- _GOAL OF THE EXERCISE_: All that is wanted is the line with "The width and" and each line after it to the end of the data below, set down exactly and without pictures.

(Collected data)
• • • •
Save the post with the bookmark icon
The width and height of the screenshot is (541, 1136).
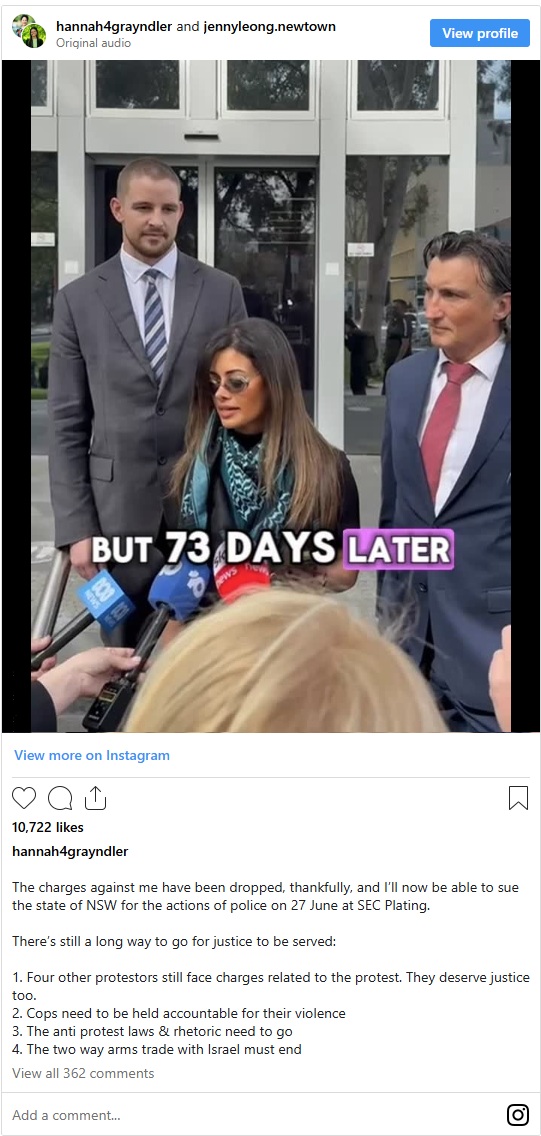[519, 798]
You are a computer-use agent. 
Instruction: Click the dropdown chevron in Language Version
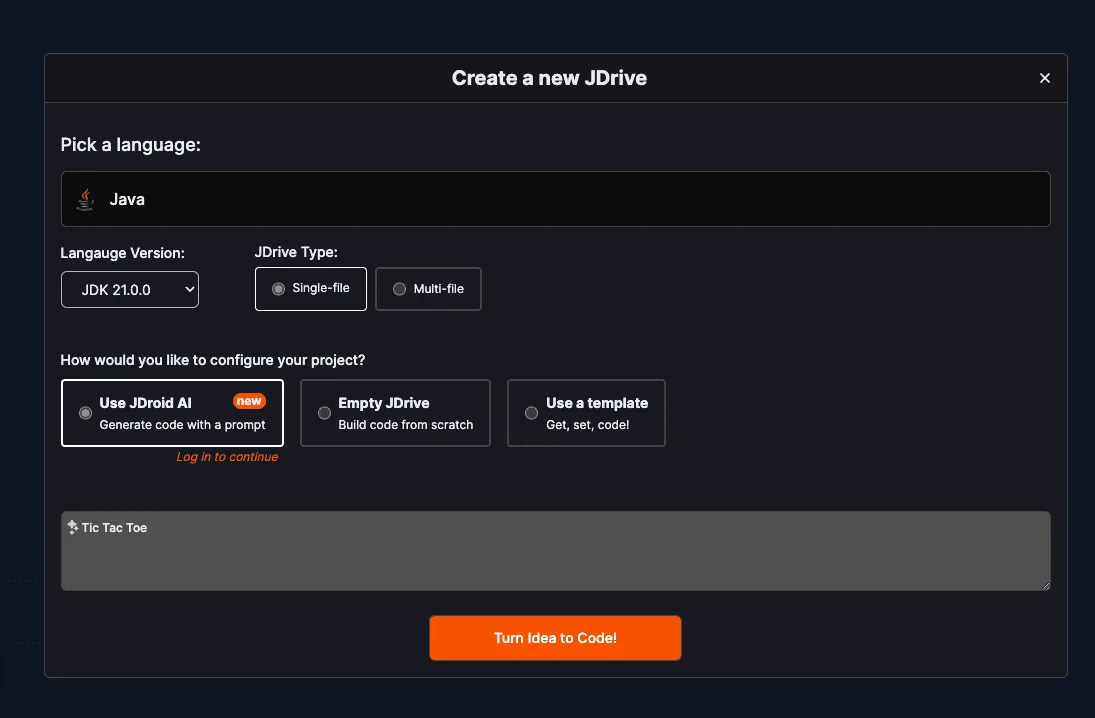tap(189, 289)
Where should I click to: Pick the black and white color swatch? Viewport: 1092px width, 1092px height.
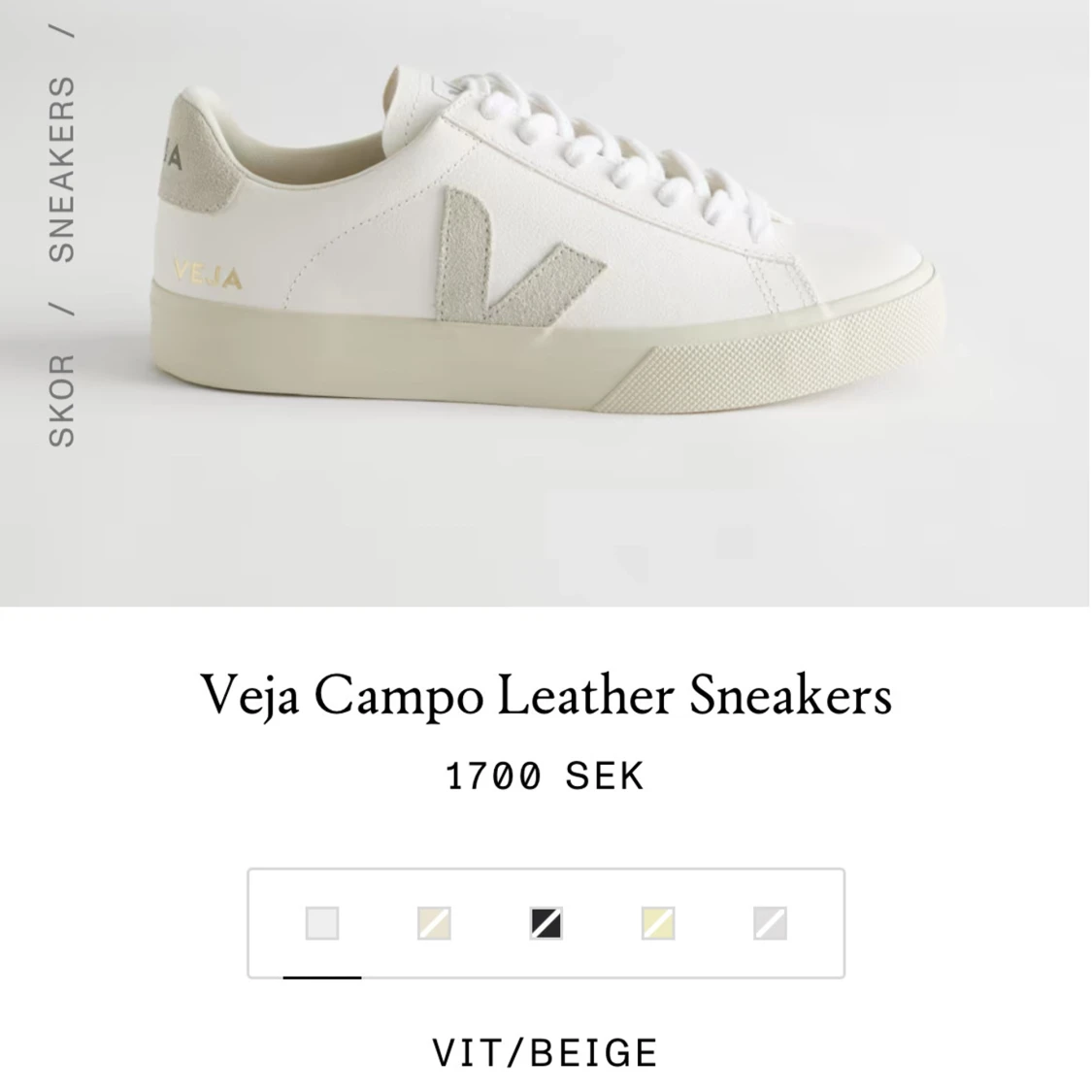[x=546, y=923]
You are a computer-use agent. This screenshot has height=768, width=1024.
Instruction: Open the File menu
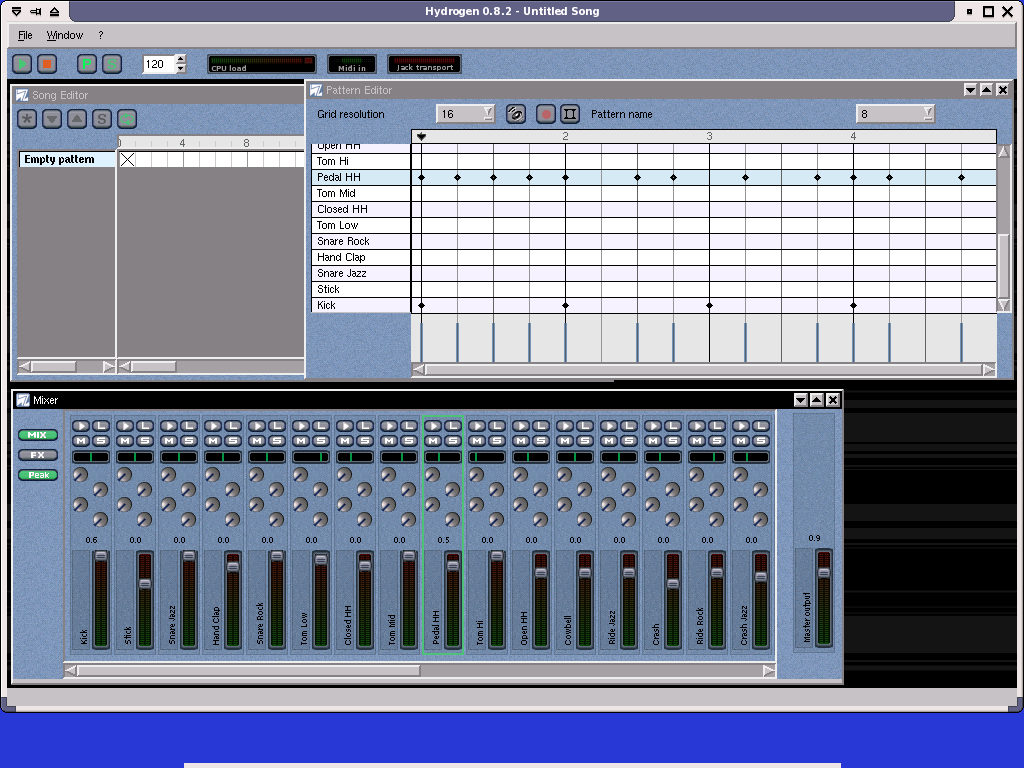pos(25,35)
• • • •
- _ANSWER TO THIS TASK_:
The width and height of the screenshot is (541, 1136).
[519, 798]
You are a computer-use agent. 
Instruction: Click the dropdown chevron in Language Version
tap(189, 289)
Where should I click to: Pick the black and white color swatch? Viewport: 1092px width, 1092px height.
[x=546, y=923]
You are a computer-use agent. This screenshot has height=768, width=1024.
Instruction: Open the File menu
pos(25,35)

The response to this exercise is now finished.